Most of the desk lamps that I have come across are made of metal and are called ‘balanced arm lamps’. These lamps use springs to balance the weight of the arms (using certain proportions), which allows the user to position the shade at the desired height. I experimented with this while making my first floor lamp Reflect. This was a great learning experience with a ton of trial and error.

I wanted to make a floor lamp that was adjustable in height, as I felt this could be a useful feature. The design was tricky and I had to change certain aspects whenever something didn’t work out as I had imagined. I like how the lamp looked in the end, and I’ve described the process in this post. Unfortunately, I did not click pictures from the start, so the pictures that I will share here are of the finished lamp.

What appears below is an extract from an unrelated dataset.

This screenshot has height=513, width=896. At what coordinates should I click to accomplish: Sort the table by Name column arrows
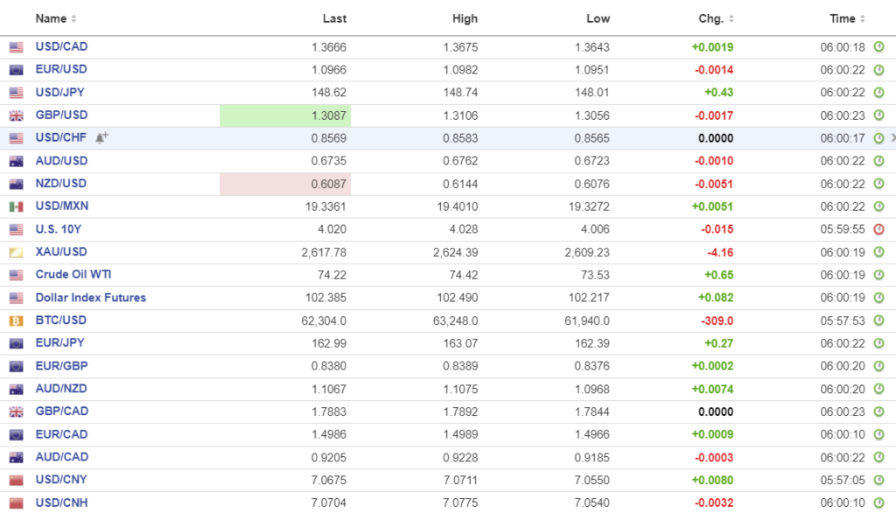pos(74,18)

I worked on the design with the following criteria in mind:

  1. I must only use wood that I already have (and not buy more)

  2. The lamp must have a height-adjustment feature

  3. The shade must be unconventional

  4. The shade must also be adjustable in some way, like a tilt or pivot feature

  5. Though essentially a floor lamp, it should work well next to a work table/desk as well

To make the height of the lamp adjustable, I took my inspiration from the design of a standard mic stand, like this one:

I needed one vertical piece that was fixed to a stable base, and another vertical piece that could be moved up or down and fixed at the required height using a simple mechanism. I had some lengths of pine wood left over from my balcony mesh set-up, and these were square sections ¾” in width and breadth, and about 2’6” long. I chose two of these, and for the base I used the horizontal piece between the two Xs of my coffee table base (shown in the pic below). We had made this during my first weekend workshop and I did not intend to use this as a coffee table.

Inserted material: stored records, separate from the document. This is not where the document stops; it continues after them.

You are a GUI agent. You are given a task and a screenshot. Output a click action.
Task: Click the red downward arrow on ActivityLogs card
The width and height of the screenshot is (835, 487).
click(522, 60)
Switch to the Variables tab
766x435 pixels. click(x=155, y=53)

I decided to make a series of holes on the two vertical pieces, such that they could be aligned and held together at different heights using a pair of hex bolts and wing nuts. To do this accurately, I marked and drilled eight equidistant holes on a strip of thick card paper, and used this as a stencil to drill the holes in both strips of wood so that the positions of the holes would match. This was harder than it sounded and took some time to get right.

Before drilling the holes, I noticed that the two strips of wood were not perfectly square and not exactly the same width, which would cause the edges to be misaligned when fixed together with the nuts and bolts. I had never planed wood before and I had only a small block plane. I used the block plane as best I could to get the two strips square, but it was very frustrating because I kept getting slopes.

Eventually, I measured the narrowest part of both pieces, used an L-square to mark this measurement down the length of each piece, and planed down to the line. I had a lot to learn about how to set up, sharpen and use a hand plane. I also watched some Youtube videos and read tips on various woodworking forums to learn how to plane wood by hand.